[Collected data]
....

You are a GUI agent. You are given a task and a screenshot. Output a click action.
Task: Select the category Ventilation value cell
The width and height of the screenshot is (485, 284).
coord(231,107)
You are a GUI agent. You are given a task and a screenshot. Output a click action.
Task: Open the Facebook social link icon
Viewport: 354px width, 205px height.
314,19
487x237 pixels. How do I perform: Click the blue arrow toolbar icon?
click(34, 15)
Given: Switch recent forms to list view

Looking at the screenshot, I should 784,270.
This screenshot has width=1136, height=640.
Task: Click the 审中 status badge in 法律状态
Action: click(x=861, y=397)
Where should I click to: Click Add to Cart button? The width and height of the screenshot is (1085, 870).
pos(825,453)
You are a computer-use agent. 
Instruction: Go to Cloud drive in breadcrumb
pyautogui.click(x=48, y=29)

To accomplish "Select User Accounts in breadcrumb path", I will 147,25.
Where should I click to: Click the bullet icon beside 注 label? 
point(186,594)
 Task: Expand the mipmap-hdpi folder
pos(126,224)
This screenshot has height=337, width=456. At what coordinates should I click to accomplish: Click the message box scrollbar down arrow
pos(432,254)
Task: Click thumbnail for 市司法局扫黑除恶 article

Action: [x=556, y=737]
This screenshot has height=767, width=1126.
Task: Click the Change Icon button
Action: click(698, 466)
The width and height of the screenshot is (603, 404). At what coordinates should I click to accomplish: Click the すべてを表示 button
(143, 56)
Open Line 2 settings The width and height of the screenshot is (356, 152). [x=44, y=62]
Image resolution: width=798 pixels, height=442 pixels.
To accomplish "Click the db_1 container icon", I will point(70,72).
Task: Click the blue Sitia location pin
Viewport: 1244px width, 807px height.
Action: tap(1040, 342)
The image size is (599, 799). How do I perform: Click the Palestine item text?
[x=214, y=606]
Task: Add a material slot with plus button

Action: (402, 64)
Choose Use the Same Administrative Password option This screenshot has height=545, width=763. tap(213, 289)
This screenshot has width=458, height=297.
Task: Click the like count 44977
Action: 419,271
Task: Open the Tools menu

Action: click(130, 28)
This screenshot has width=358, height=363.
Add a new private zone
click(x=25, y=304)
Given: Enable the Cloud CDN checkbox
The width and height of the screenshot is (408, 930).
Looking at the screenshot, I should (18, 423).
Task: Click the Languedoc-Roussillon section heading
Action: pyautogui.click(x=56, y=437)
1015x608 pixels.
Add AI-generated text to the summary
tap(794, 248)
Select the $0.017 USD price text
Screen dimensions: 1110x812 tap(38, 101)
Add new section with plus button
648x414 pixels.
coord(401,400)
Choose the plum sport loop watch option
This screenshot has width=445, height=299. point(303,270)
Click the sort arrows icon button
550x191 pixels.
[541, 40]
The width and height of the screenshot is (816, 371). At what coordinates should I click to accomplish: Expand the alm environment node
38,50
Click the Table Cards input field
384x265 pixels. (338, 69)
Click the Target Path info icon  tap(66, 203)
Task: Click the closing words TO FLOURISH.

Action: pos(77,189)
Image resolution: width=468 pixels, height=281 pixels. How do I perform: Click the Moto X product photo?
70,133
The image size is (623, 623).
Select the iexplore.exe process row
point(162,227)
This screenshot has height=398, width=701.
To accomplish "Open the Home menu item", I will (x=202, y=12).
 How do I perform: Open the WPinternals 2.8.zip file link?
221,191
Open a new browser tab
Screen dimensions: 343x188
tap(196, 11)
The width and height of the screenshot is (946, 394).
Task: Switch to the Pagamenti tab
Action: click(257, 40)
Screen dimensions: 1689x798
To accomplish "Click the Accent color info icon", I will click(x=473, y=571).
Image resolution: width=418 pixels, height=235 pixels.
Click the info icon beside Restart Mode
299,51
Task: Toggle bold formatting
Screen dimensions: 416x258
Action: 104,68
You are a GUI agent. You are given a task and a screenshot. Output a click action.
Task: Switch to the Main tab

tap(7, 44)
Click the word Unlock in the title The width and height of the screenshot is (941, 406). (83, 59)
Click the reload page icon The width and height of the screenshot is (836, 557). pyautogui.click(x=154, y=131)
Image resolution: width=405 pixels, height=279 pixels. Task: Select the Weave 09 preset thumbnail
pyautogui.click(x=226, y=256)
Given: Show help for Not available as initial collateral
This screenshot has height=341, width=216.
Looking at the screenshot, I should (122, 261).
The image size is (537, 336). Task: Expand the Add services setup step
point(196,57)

....

Give back the records above exactly, limited to the lines between the one holding "Image resolution: width=798" and the one holding "Given: Enable the Cloud CDN checkbox", inclusive.

** Exercise result **
Image resolution: width=798 pixels, height=442 pixels.
To accomplish "Click the db_1 container icon", I will point(70,72).
Task: Click the blue Sitia location pin
Viewport: 1244px width, 807px height.
Action: tap(1040, 342)
The image size is (599, 799). How do I perform: Click the Palestine item text?
[x=214, y=606]
Task: Add a material slot with plus button

Action: (402, 64)
Choose Use the Same Administrative Password option This screenshot has height=545, width=763. tap(213, 289)
This screenshot has width=458, height=297.
Task: Click the like count 44977
Action: 419,271
Task: Open the Tools menu

Action: click(130, 28)
This screenshot has width=358, height=363.
Add a new private zone
click(x=25, y=304)
Given: Enable the Cloud CDN checkbox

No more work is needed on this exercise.